If you answer yes, then who does it? LeBron won't, and Erik Spoelstra can't.
Over the summer, when this team came together, Dwyane Wade fought to have the Miami Heat keep Spoelstra in charge. He'd proven himself with lesser teams, and Wade believed he could handle the added responsibility. So Miami didn't flinch coming into this season with a coach that's not yet 40 and looks like he's 25. He had Wade's approval, so Spoelstra was safe.
But that also means he's not really in a position to chastise Wade. And really, he can't do much to LeBron or Bosh, either. Because from a practical standpoint: how do you chastise someone that (obviously) has the power to control your professional destiny? If LeBron bumped him on purpose, it's more an indictment of Spoelstra for allowing it to happen.

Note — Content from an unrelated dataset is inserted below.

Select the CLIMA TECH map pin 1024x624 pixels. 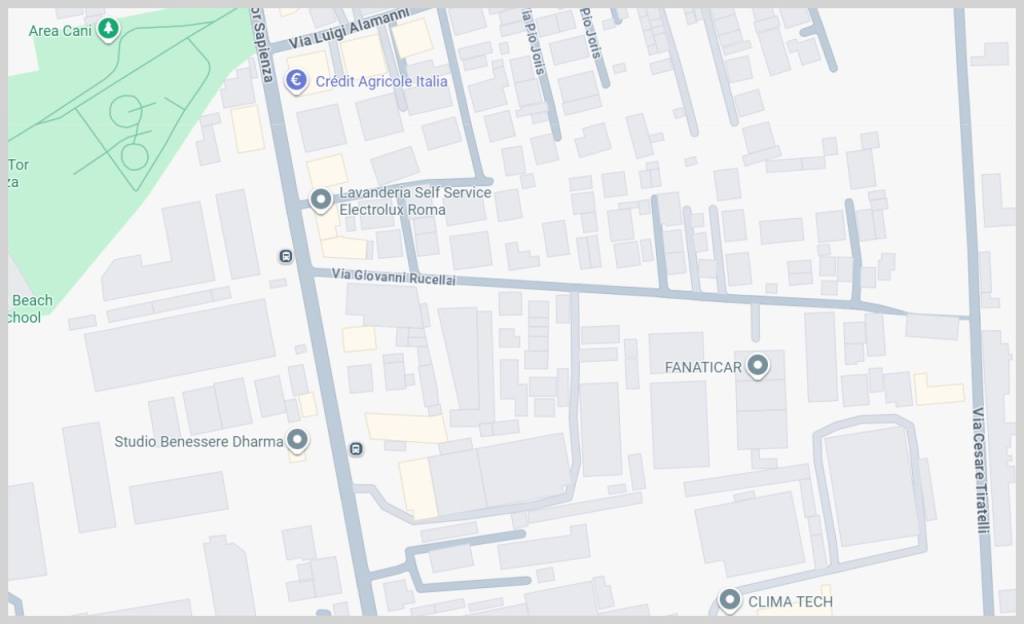click(x=729, y=599)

But even if he had flipped out... Well, let's put it differently: if you're Dwyane Wade or LeBron James, how do you take someone seriously if you so obviously control his professional future?

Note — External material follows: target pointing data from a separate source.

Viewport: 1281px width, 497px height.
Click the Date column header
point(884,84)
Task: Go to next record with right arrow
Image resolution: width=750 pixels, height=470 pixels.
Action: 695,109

Sources tell ESPN that the Heat players have begun to question Erik Spoelsta's leadership. And that much is obvious to anyone that's read Dwyane Wade's quotes recently. And so we have the first real drama of this Heat season, and it's as rich and nuanced as you'd expect from a story this good. Miami needs new leadership, but it's not Erik Spoelstra that's the problem, it's Dwyane Wade, the real leadership in that locker room. Spoelstra's problem is that he can't fix it.
The recent Michael Jordan/LeBron James mashup that's been making the rounds features Jordan speaking to basketball's next generation, and it's all too perfect when the fake ad tells LeBron:
Maybe it's my fault. Maybe I led you to believe it was easy, when it wasn't. Maybe I made you believe my highlights started at the free throw line, and not in the gym. Maybe I made you think that every shot I took was a game-winner. That my game was built on flash, and not fire.
Maybe it's my fault that you didn't see that failure gave me strength. That my pain was my motivation. Maybe I led you to believe that basketball was a God-Given gift, and not something I worked for... Every single day of my life. Maybe I destroyed the game.
Or maybe, you're just making excuses.
...But doesn't the message fit Wade even better? You know, the Heat superstar that's actually endorsed by Jordan Brand, and the guy that's made more excuses than anyone through this first month.
Maybe it's not Michael Jordan's fault, though. Or Wade's. Or Spoelstra's. Maybe it's nobody's fault, and everybody forgot that for every great player, there's been a voice around to deliver Jordan's message every day. Even Jordan himself needed Phil Jackson around to reinforce those lessons.
Fair or not, Erik Spoelstra's not going to be Phil Jackson for Dwyane Wade and the Miami Heat. From a coaching standpoint, it's totally unfair to blame him for all the Heat's problems this year. But as Miami searches for a solution, the fresh-faced Spoelstra—unconvincing as an authority figure, on the sidelines only after receiving a vote of confidence from the superstars in his midst, and—can't play that role. And as the drama unfolds in the next few days or weeks and we wait for a resolution, we go one more time to The Wire:
Avon Barksdale: "What's up playboy? Why you wearin' that suit? For real, it's 85 degrees out here and you tryin to be like Pat Riley."
Proposition Joe: "Man, look the part be the part, motherf***er."
Now, as Miami's struggles continue and the options get more narrow, President Pat Riley's about to play Marlo's role in casting off a mentor and maybe Prop Joe's, too. Because whether it's Pat Riley or someone else, Miami needs someone that can look the part and be the part in the eyes of the Heat superstars. And whether he deserves it or not, that means Spoelstra has to go.